Hunde und Katzen benötigen eigens auf ihren Organismus abgestimmte Floh- und Zeckenmittel. Permethrinhaltige Mittel gegen Ungeziefer beim Hund können für die Katze tödlich sein. Permethrin ist vor allem in den sogenannten Spot-on-Mitteln enthalten.
Diese praktischen und lange wirksamen Floh- und Zeckenmittel für Hunde, die direkt auf Nacken oder Schulter des Tiers geträufelt werden, enthalten Permethrin in einer hohen Konzentration. Der Wirkstoff ist für Hunde ungefährlich. Katzen aber können den Wirkstoff nicht abbauen, da ihnen eine entsprechendes Enzym fehlt.
Für Katzen ungeeignet sind unter anderem die Präparate Exspot, Advantix spot on für den Hund, Preventic Spot on, Permethrin und Fleetic spot on.
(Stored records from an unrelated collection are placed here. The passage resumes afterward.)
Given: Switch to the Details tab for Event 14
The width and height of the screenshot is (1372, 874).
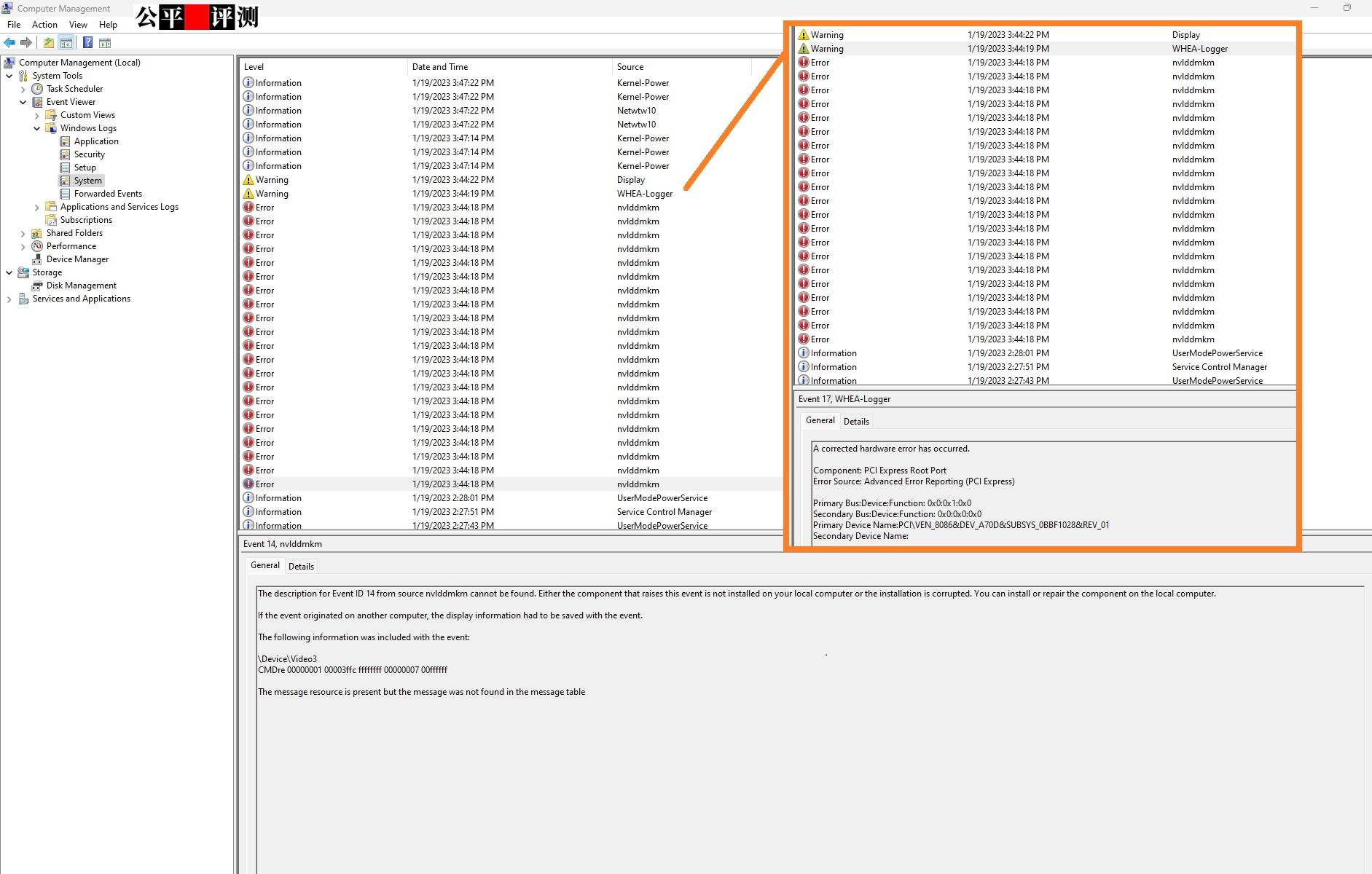Looking at the screenshot, I should pyautogui.click(x=301, y=566).
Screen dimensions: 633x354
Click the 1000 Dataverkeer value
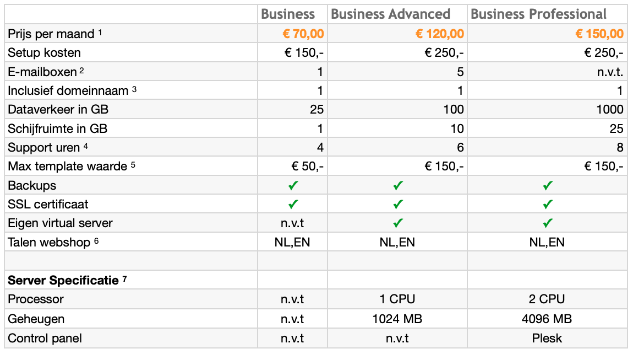click(x=610, y=109)
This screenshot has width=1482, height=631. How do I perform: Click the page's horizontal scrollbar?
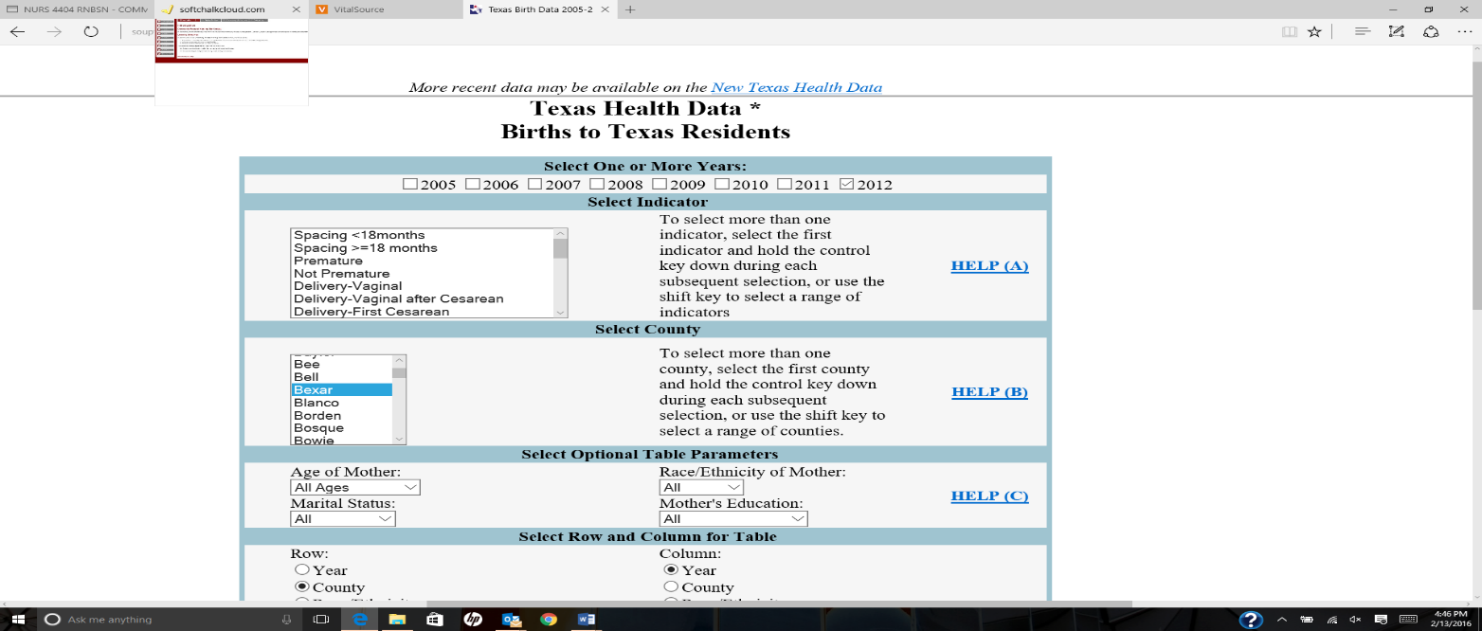tap(777, 604)

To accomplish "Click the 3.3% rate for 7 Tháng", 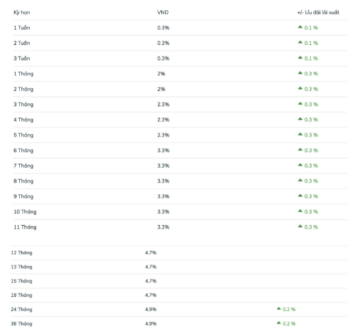I will [x=163, y=166].
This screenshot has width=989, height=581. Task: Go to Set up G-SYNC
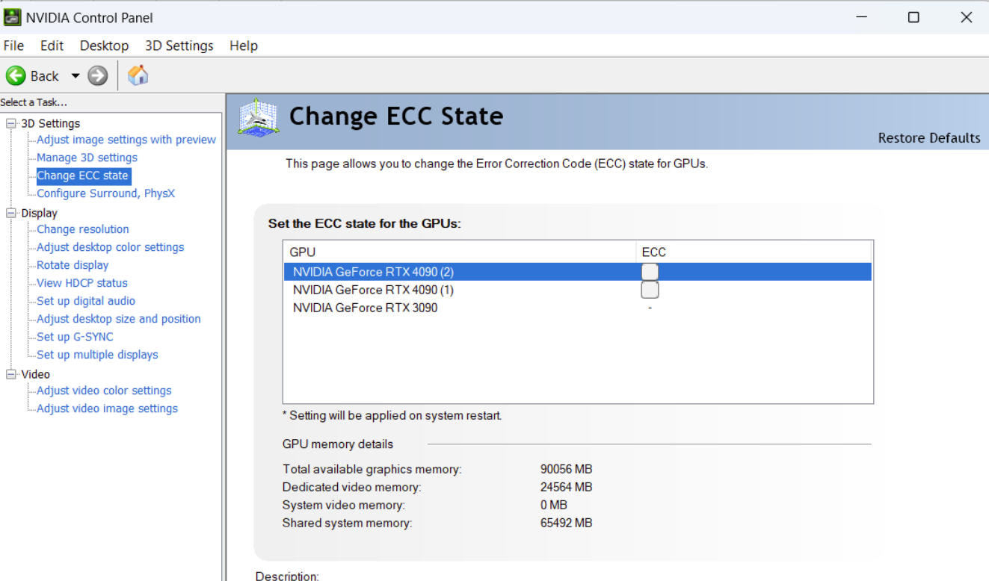pyautogui.click(x=75, y=337)
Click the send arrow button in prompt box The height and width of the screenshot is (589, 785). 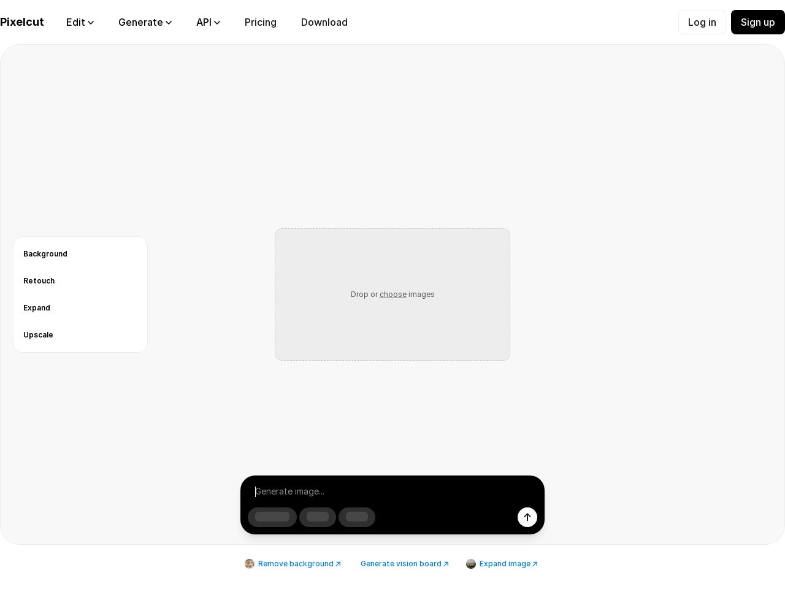pos(527,517)
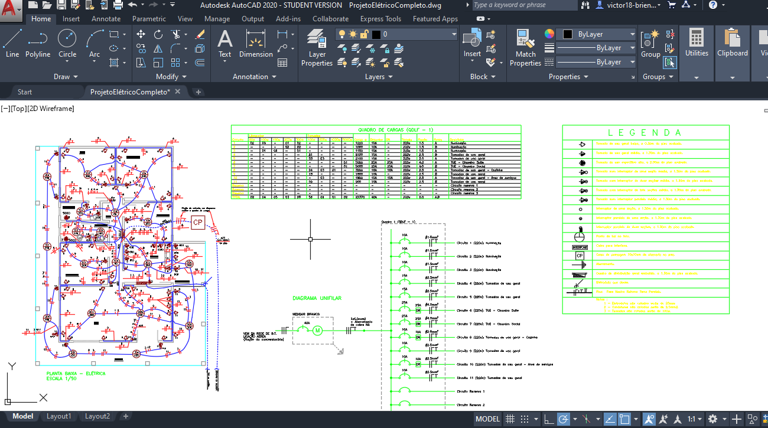The image size is (768, 428).
Task: Switch to the Annotate ribbon tab
Action: coord(106,18)
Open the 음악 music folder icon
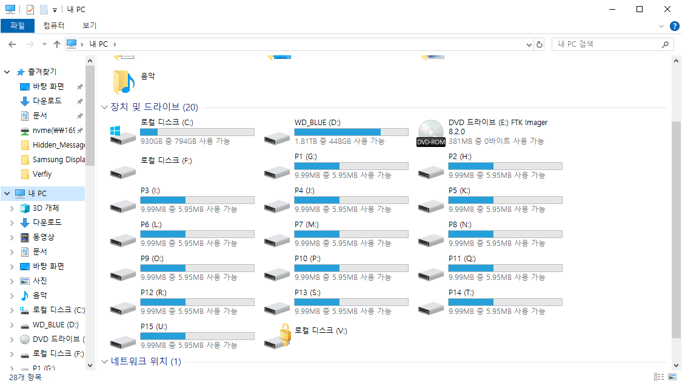 click(x=123, y=81)
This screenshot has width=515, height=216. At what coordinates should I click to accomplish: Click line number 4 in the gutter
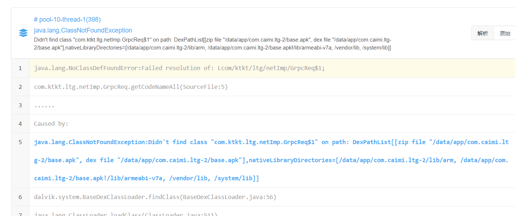coord(20,124)
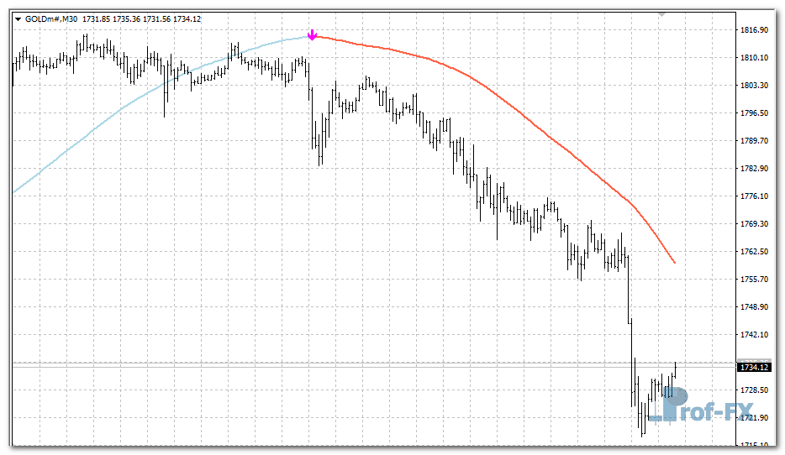Click the 1728.50 price scale label
This screenshot has width=785, height=455.
tap(753, 390)
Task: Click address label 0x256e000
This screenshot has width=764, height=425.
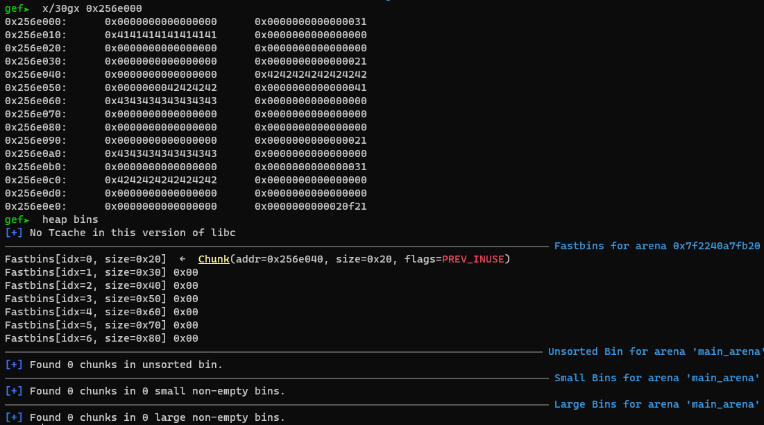Action: pos(35,22)
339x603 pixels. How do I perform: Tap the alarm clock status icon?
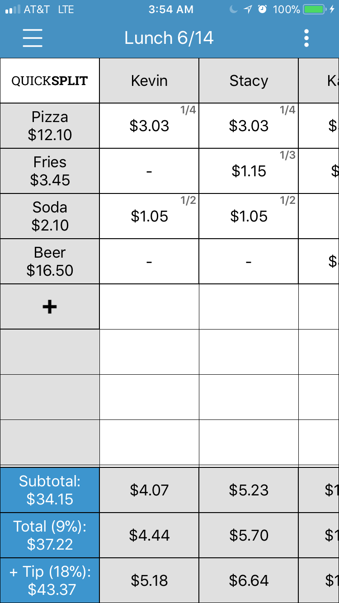point(263,9)

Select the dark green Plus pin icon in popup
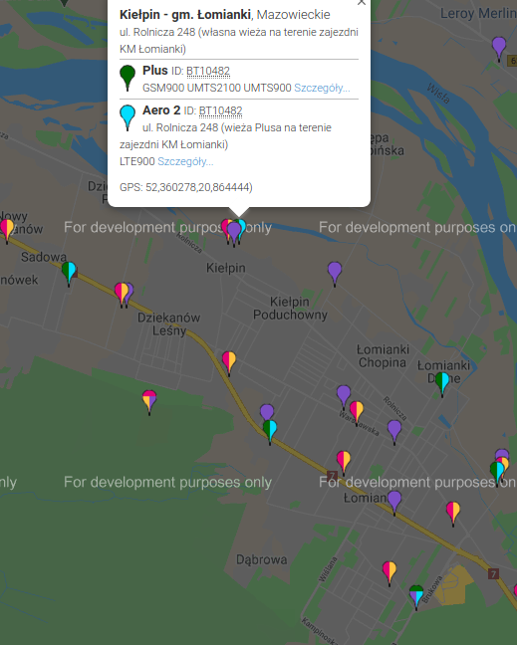(x=128, y=78)

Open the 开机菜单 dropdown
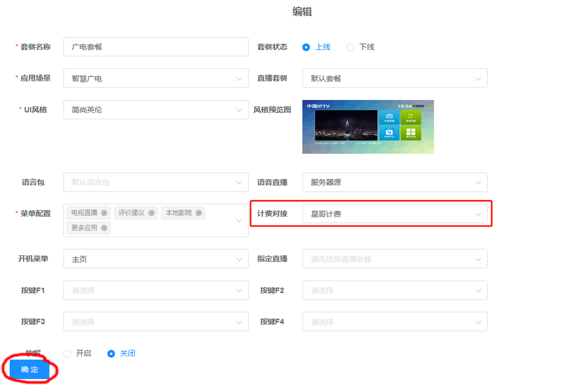coord(155,259)
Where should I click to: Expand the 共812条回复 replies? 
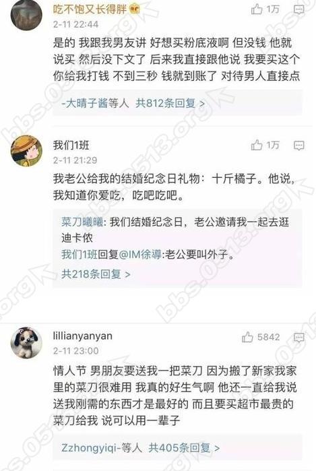click(170, 104)
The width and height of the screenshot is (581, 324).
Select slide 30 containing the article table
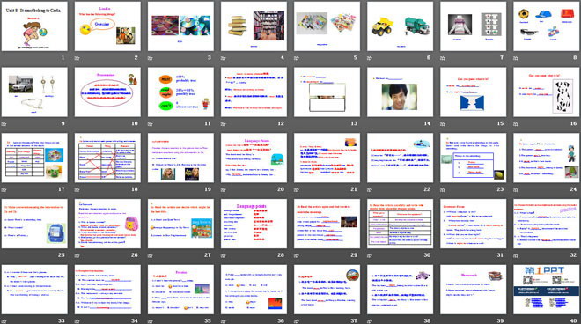point(401,224)
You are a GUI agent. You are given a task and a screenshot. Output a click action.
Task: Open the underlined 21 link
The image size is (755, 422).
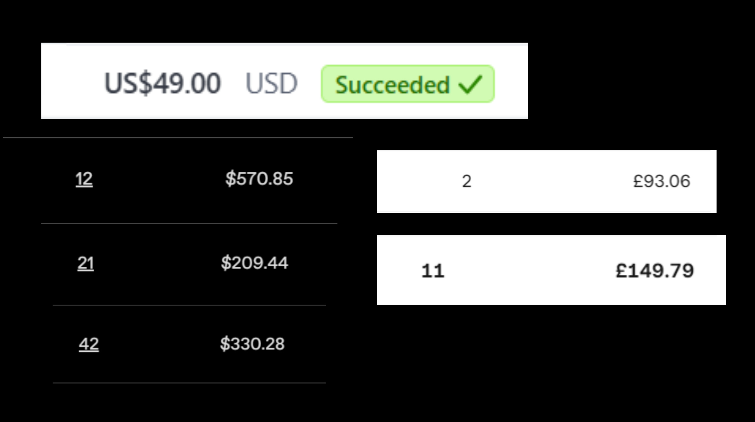tap(86, 263)
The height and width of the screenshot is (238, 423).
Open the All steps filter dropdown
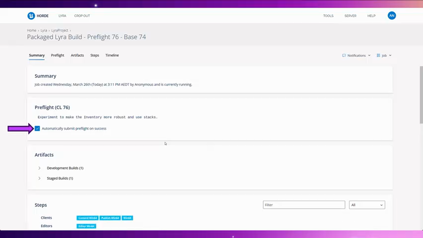point(366,205)
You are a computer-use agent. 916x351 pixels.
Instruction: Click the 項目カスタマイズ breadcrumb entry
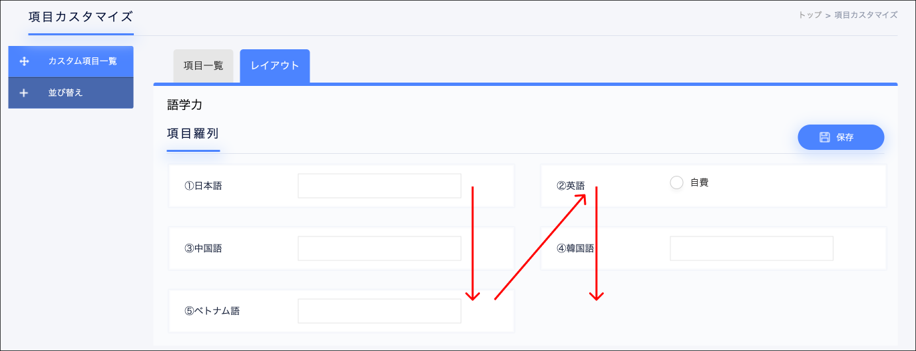[x=865, y=15]
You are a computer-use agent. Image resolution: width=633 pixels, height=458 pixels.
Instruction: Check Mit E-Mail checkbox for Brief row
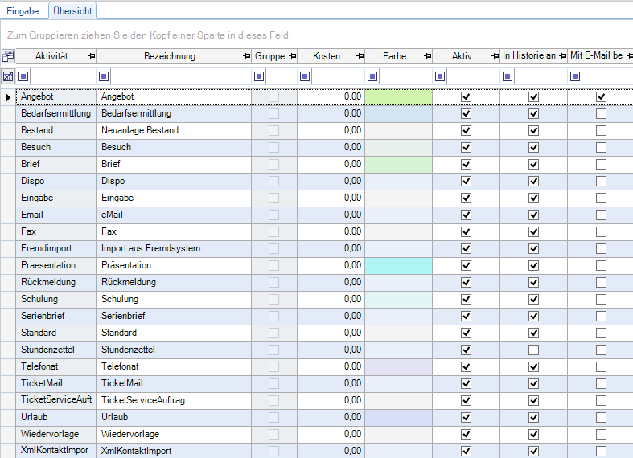click(x=601, y=164)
Am besten lässt man sich beim Tierarzt beraten, welches Mittel für Katzen gegeignet ist, da sie ihr Fell regelmäßig gründlich belecken.
Die Zeitspanne zwischen dem Kontakt der Katze mit dem Wirkstoff und dem Auftreten von Vergiftungssymptomen ist abhängig von der Art der Aufnahme des Permethrins. Typische Symptome einer Permethrinvergiftung sind Zittern, starker Speichelfluss, Krämpfe, Atemnot, Erbrechen, Durchfall, Fieber oder Untertemperatur.
Als Erste-Hilfe-Maßnahme sollte die aufgetragene Lösung mit reichlich Wasser und einem milden Shampoo oder Geschirrspülmittel gründlich ausgewaschen werden. Anschließend muss umgehend ein Tierarzt aufgesucht werden. Je früher die Behandlung erfolgt, desto größer sind die Überlebenschancen des Tiers. Die Packungsbeilage oder Plastikampulle des Präparats sollte dem Tierarzt vorgelegt werden.
In der Gebrauchsinformation permethrinhaltiger Floh- und Zeckenmittel wird auf die Unverträglichkeit des Arzneimittels für Katzen hingewiesen. Zudem tragen die Präparate meist ein Symbol auf der Verpackung, das darauf hinweist, dass das Mittel nicht bei der Katze angewendet werden darf. Vor Verwechslungen ist jedoch niemand gefeit.